Preordering induces Equivalence Relation

From ProofWiki
Jump to: navigation, search


Let $\left({S, \precsim}\right)$ be a preordered set.

Define a relation $\sim$ on $S$ by letting $x \sim y$ if and only if $x \precsim y$ and $y \precsim x$.

Then $\sim$ is an equivalence relation.


To show that $\sim$ is an equivalence relation, we must show that it is reflexive, transitive, and symmetric.

By the definition of preordering, $\precsim$ is transitive and reflexive.


Let $p, q, r \in S$.

Suppose that $p \sim q$ and $q \sim r$.

Then $p \precsim q$, $q \precsim r$, $r \precsim q$, and $q \precsim p$.
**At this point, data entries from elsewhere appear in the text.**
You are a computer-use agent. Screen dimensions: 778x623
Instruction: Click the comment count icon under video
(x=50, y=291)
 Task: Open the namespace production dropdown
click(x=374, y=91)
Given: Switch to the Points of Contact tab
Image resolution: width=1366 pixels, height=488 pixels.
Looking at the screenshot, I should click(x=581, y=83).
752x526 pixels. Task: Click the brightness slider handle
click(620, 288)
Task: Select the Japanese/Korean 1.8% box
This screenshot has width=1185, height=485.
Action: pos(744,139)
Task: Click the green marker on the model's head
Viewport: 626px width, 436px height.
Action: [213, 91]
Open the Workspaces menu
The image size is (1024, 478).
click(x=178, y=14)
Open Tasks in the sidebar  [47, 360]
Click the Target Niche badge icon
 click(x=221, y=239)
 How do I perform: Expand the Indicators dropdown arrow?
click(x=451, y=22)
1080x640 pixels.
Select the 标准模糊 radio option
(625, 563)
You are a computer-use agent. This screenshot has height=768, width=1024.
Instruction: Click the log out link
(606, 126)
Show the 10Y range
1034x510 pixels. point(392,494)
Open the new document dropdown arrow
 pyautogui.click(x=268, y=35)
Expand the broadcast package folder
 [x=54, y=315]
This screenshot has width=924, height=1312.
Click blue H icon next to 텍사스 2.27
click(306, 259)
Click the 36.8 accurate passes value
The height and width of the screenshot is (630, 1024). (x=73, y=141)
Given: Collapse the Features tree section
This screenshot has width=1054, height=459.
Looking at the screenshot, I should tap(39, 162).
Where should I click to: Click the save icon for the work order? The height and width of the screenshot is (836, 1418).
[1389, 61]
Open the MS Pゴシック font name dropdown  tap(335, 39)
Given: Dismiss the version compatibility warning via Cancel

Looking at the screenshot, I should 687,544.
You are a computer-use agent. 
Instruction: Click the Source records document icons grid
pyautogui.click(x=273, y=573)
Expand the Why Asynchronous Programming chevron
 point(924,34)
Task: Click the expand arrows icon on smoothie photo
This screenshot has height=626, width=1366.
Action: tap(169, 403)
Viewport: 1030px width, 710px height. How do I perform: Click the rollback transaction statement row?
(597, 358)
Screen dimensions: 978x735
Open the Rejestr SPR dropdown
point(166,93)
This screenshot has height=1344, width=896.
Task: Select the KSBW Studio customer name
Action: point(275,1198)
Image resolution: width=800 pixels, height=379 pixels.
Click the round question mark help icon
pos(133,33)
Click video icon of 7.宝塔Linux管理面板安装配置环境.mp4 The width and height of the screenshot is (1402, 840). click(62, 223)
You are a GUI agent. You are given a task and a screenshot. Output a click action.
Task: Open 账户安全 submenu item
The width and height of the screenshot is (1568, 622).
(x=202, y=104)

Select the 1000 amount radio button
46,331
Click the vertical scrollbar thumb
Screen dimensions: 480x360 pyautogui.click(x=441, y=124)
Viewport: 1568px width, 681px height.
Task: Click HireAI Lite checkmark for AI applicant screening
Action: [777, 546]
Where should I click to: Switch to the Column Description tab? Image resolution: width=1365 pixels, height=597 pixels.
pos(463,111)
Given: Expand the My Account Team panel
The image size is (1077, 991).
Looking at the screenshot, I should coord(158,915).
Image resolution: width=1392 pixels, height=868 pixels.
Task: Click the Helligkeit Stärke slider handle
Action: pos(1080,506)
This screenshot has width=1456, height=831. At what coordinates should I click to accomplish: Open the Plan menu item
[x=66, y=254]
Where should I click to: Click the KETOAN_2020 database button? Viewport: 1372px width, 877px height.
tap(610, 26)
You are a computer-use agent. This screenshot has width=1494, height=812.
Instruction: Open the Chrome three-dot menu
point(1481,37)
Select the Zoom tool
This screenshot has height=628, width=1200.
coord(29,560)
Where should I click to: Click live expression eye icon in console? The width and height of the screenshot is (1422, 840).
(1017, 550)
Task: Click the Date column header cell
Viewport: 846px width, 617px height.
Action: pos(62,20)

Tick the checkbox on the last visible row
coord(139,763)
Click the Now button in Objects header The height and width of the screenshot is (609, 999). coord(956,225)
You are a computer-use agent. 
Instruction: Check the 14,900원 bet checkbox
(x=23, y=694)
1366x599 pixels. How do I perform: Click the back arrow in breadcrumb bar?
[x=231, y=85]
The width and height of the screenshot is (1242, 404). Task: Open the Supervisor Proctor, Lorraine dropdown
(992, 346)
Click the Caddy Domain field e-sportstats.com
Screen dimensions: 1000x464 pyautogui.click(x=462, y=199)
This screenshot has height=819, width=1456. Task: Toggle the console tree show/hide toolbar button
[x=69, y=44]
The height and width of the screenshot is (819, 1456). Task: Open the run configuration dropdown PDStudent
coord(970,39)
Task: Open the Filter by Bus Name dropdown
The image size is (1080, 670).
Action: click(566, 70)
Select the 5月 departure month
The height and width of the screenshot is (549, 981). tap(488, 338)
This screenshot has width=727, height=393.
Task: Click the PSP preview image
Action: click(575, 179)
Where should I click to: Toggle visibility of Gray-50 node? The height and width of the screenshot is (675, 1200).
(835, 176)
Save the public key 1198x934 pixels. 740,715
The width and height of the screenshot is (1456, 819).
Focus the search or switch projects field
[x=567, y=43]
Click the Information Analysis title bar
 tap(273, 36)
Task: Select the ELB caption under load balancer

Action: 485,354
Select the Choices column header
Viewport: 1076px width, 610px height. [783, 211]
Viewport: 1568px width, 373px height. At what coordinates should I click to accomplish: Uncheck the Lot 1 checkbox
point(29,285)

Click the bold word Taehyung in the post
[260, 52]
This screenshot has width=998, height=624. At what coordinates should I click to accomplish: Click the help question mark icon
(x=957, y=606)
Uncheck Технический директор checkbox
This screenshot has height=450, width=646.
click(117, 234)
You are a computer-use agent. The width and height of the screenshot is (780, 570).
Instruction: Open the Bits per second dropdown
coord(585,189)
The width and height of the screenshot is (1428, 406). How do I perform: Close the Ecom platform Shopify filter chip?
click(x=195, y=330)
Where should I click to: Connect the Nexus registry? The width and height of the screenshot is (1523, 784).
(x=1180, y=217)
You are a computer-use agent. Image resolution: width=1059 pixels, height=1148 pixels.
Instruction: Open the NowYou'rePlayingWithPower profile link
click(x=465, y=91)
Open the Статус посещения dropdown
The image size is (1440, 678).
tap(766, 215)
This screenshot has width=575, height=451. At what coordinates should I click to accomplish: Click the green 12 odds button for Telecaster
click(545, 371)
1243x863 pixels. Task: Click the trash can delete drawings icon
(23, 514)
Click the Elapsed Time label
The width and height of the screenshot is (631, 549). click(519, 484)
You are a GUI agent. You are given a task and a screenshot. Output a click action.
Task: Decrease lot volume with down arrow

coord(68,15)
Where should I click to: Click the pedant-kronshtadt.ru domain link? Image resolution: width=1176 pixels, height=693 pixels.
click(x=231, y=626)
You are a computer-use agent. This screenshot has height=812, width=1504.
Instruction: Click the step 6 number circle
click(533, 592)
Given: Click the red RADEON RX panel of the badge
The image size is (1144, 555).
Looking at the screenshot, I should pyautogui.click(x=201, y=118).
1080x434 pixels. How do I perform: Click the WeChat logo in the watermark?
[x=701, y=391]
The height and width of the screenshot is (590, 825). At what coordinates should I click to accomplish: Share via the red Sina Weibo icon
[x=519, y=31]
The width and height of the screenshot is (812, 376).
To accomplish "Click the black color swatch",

Since $\precsim$ is transitive:

$p \precsim r$ and $r \precsim p$.

Thus by the definition of $\sim$, $p \sim r$.

Since this holds for all $p$, $q$, and $r$, $\sim$ is transitive.



Let $p \in S$.

Since $\precsim$ is reflexive:

$p \precsim p$

Thus by the definition of $\sim$:

$p \sim p$

As this holds for all $p$, $\sim$ is reflexive.



Let $p, q \in S$ with $p \sim q$.

Then $p \precsim q$ and $q \precsim p$.

Thus $q \sim p$.

Since this holds for all $p$ and $q$, $\sim$ is symmetric.